After this CEO finished exclaiming the virtues of his data-driven organization, I made the following comment (paraphrasing of course…but this is the gist of the comment):

“You say this is a data-driven organization…but the culture of this organization is not one that I would call data-driven at all.   Every one of your managers tells me most decisions in the organization are made by ‘gut feel’.  They tell me that data is everywhere and is used in making decisions but only after the decision has been made.   Data is used to support a decision rather than informing the decisions. There’s a big difference between that and being a data-informed and a being a data-driven organization.

After what felt like much more than the few seconds it was, the CEO smiled and asked me to help him understand ‘just what in the hell I was talking about’.

What am I talking about?

I’m talking about the need to view data as more than just a supporting actor in the theatrical play that is your business.  Data must go hand-in-hand with every initiative your organization undertakes.   There’s some folks out there that argue that you need to build a data-driven culture, but that’s a hard thing to sell to most people and simply because they don’t really understand what a ‘data-driven’ culture is.

So…what is a ‘data-driven culture’?  If you ask 34 experts on the subject, you’ll get 34 different explanations.  I suspect if you ask another 100 experts, you’ll get 100 additional answers.  Rather than trying to be a data-driven culture, its much better to integrate the idea of data into every aspect of your culture. Rather than try to create a new culture that nobody really understands (or can define), work on tweaking the culture you have to be one that embraces data and the intelligent use of data.

This is what happens when you become start moving toward being a data-informed organization.   Rather than using data to provide reasons for the decisions that you make, you need to incorporate data into your decision making process. Data needs to be used by your people (an important point…don’t forget about the people) to make decisions. Data needs to be a part of every activity in the organization and it needs to be available to be used by anyone within the organization. This is where a good data governance / data management system/process comes into play.

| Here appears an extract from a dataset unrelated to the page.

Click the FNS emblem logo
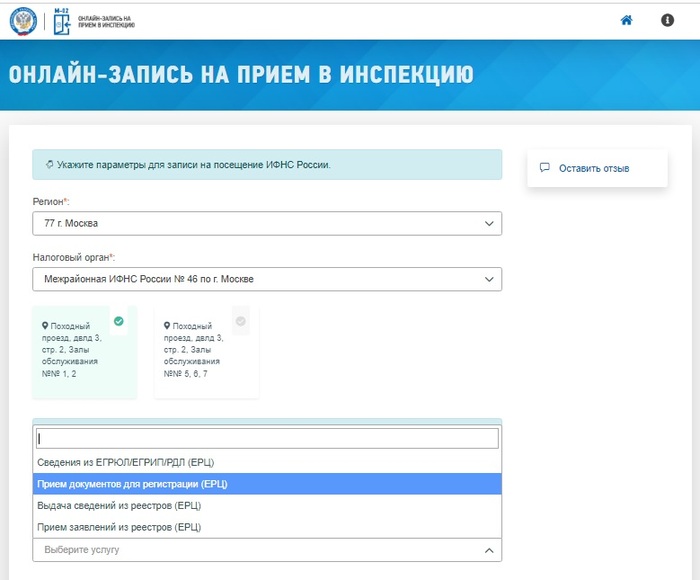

During my meeting with the CEO, I spent about 2 hours walking through the topics of data and culture.  We touched on many different topics in our conversation but always seemed to come back around to him not understanding how his organization isn’t “data-driven”.  He truly believed that he was doing the right things that a company needs to do to be ‘data-driven’. I couldn’t argue that he wasn’t doing the right things but I did point out the fact that data was considered as an afterthought in every conversation I had with his leadership team.

Data and culture go hand in hand

Since that meeting, the CEO has called me a few times and we’ve talked through some plans for helping bring data to the forefront of his organization.  This type of work is quite different than the ‘big data’ work that the CEO had original wanted to talk about.  There’s no reason not to continue down the path of implementing the right systems, processes and people to build a great data science team within the company, but to get the most from this work, its best to also take a stab at tweaking your culture to ensure data is embraced and not just tolerated.

A culture that embraces data is one that ensures data is available from the CEO down to the most junior of employees.  This requires not only cultural change but also systematic changes to ensure you have proper data governance and data management in place.

Data science, big data and the whole world that those worlds entail is much more than just something you install and use.  Its a shift from a culture focused on making decisions by gut-feel and using data to back that decision up to one that intuitively uses data throughout the decision making process, including starting with data to find new factors to make decisions on.

What about your organization? Does data and culture go hand in hand or are you trying to force data into a culture that doesn’t understand or embrace it?